Mario Cravo Neto was born April 20, 1947 in the city of Salvador, Bahia, where he
presently lives and works. Brought up in the artists' milieu of his home town,
he was introduced to sculpture and photography at the age of seventeen. During
this period his father, sculptor Mario Cravo Júnior, invited to take part in
the "Artist in Residence" program sponsered by the Ford Foundation
and the Senate of West Berlin, traveled with his family to Germany. In Berlin, besides
dedicating most of his time to creative work, Mario Cravo Neto experienced
close contact with artists and intelectuals from all over the world.
Family travels to Spain
and Italy
to visit sites and museums and direct contact with artists such as Emilio
Vedova and photographer Max Jakob broadened the horizons of the young
Mario Cravo Neto, who returned to Brasil in 1965 to complete his secondary
education. He moved to New York in 1968 to
study at the Art Student League under the guidance of Jack Krueger, one of the
precursors of the Conceptual Art movement in New York. The two year period of study was
of fundamental importance in delineating his future course as a man and as an
artist. A series of color photographs entitled "On the Subway" were
for the first time published at Camera 35 magazine and the black and white
photographs depicting aspects of human desolation in the large metropolis date
from this period.
In his Soho studio parallel
to his photographic work, he developed tri-dimentional works based on the
"terrarium" process, which involves growing plants in a sealed
environment. He returned to Brasil in 1970 and premiered a large installation
of the living sculptures created in New York at the XII Bienal of São Paulo,
followed by several one man and group exhibitions in Brasil and abroad. As a
result of an automobile accident on March 31- 1975, Mario Cravo Neto, bedridden
with both legs broken, was forced to interrupt his professional activities.

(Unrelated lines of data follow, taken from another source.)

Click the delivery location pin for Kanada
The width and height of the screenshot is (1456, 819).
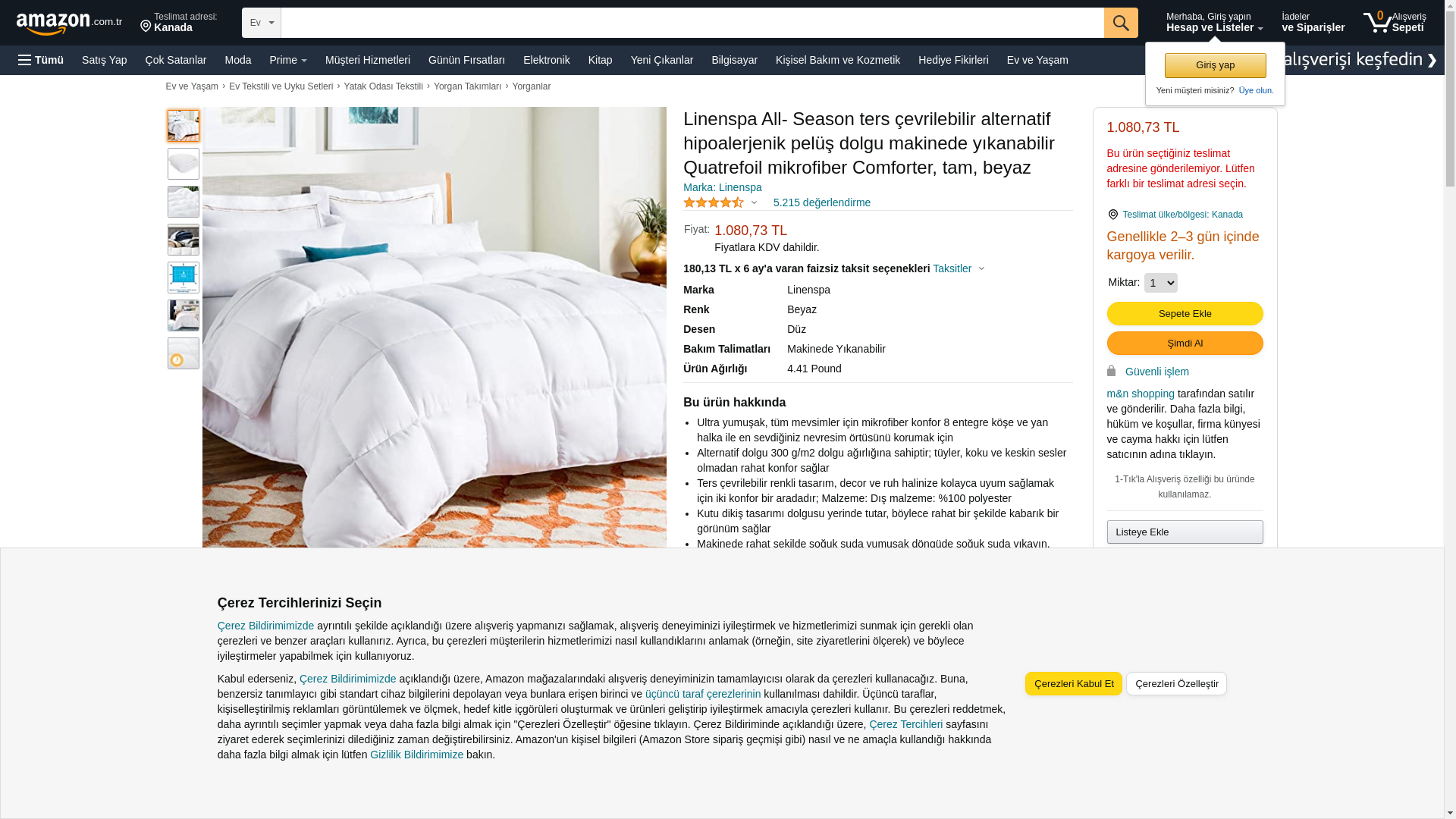tap(146, 27)
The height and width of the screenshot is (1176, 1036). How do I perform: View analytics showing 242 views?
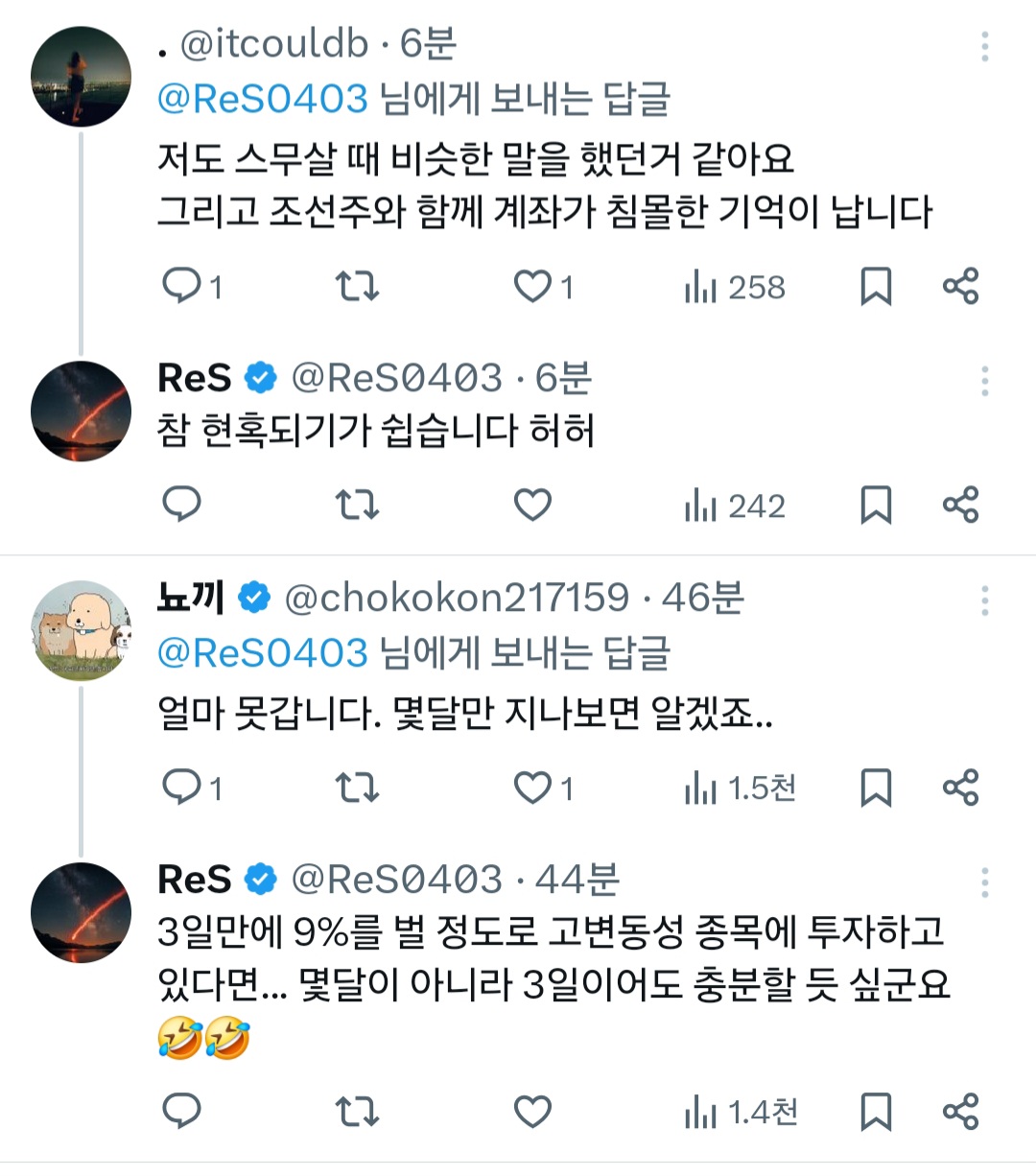point(736,506)
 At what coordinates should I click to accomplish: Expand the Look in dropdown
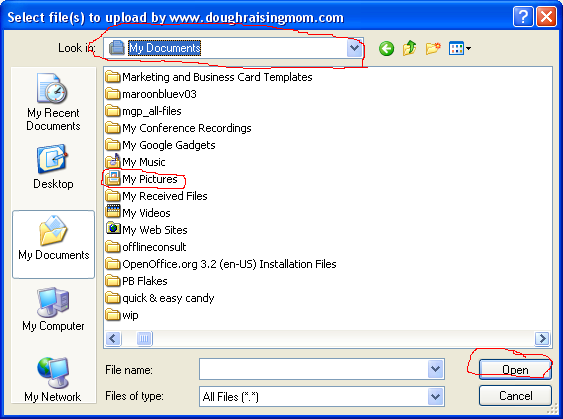click(354, 48)
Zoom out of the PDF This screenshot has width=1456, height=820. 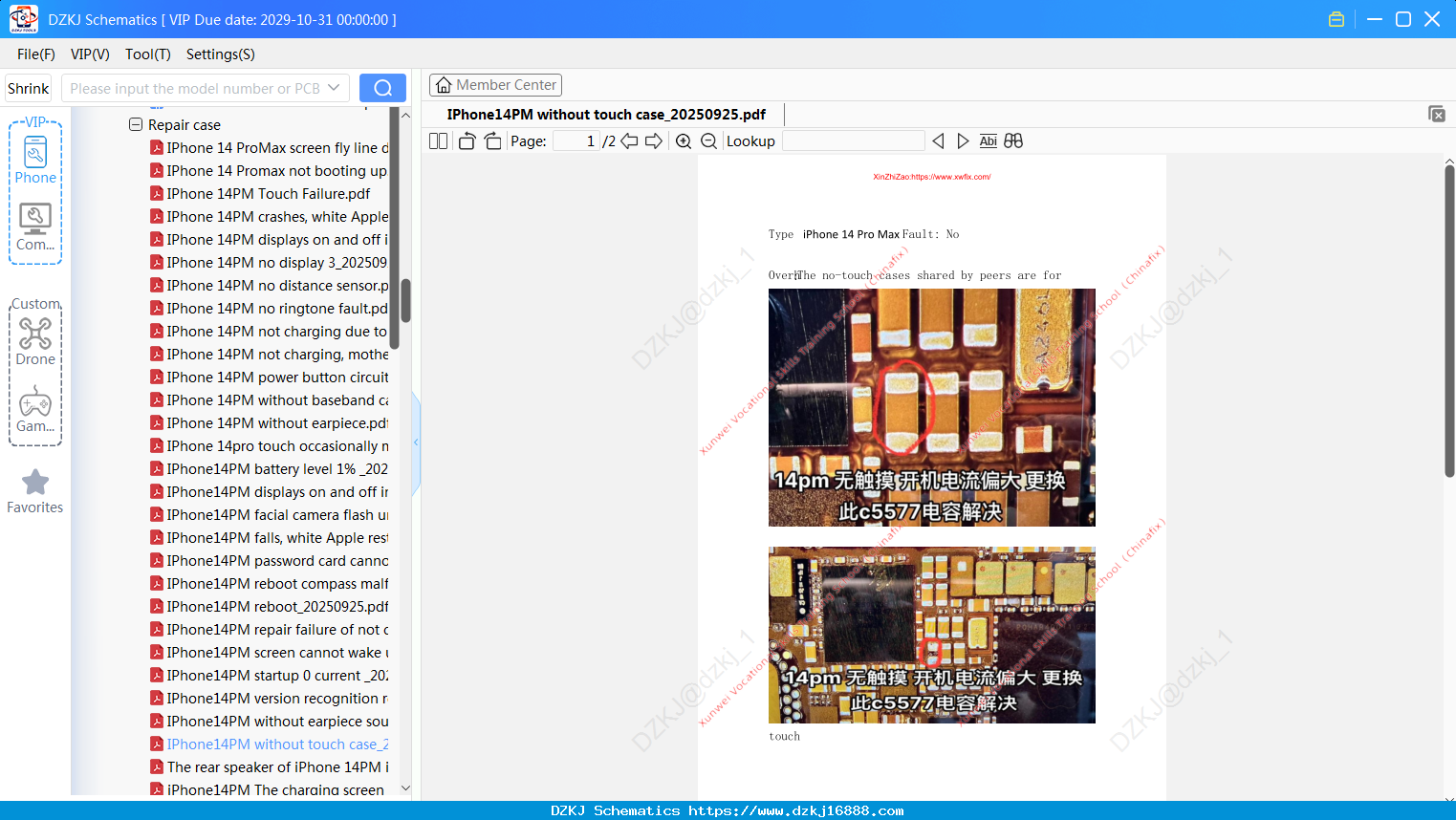tap(708, 141)
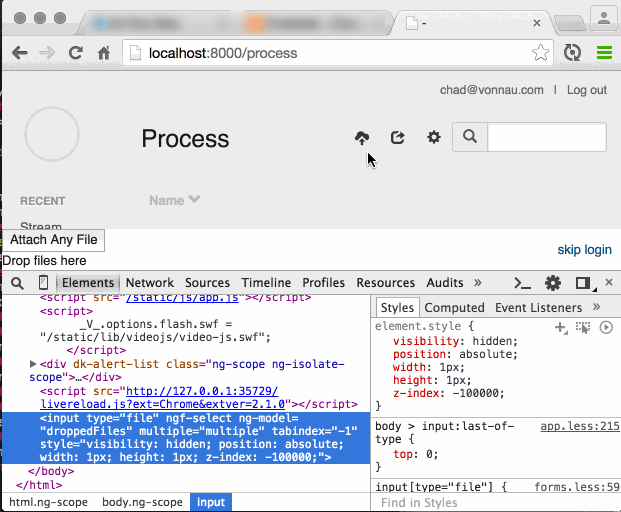
Task: Click the Attach Any File button
Action: pyautogui.click(x=54, y=240)
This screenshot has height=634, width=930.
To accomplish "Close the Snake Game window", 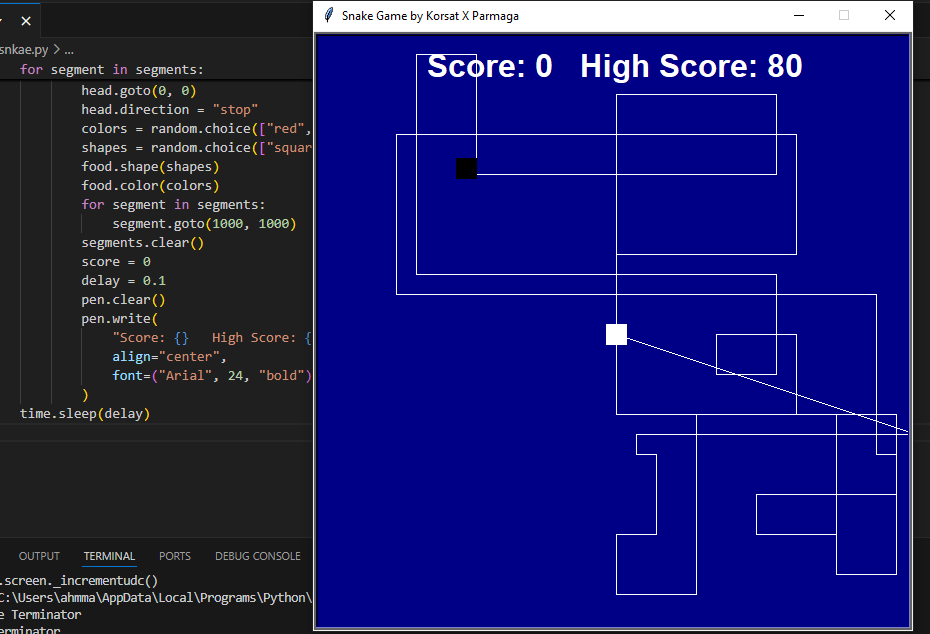I will point(890,15).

After one year of convalescence, hindered from giving continuity to his prior
research, he began focusing his attention on staged studio photography, using
people and ordinary found objects on his photography and tri-dimentional work
as well.
The works that the artist has been showing in Brasil and
abroad are an outgrowth of this period of his artistic career. Besides his work
on black and white photography, Mario Cravo Neto is also working in color for
his book project on the body in the bahian landscape.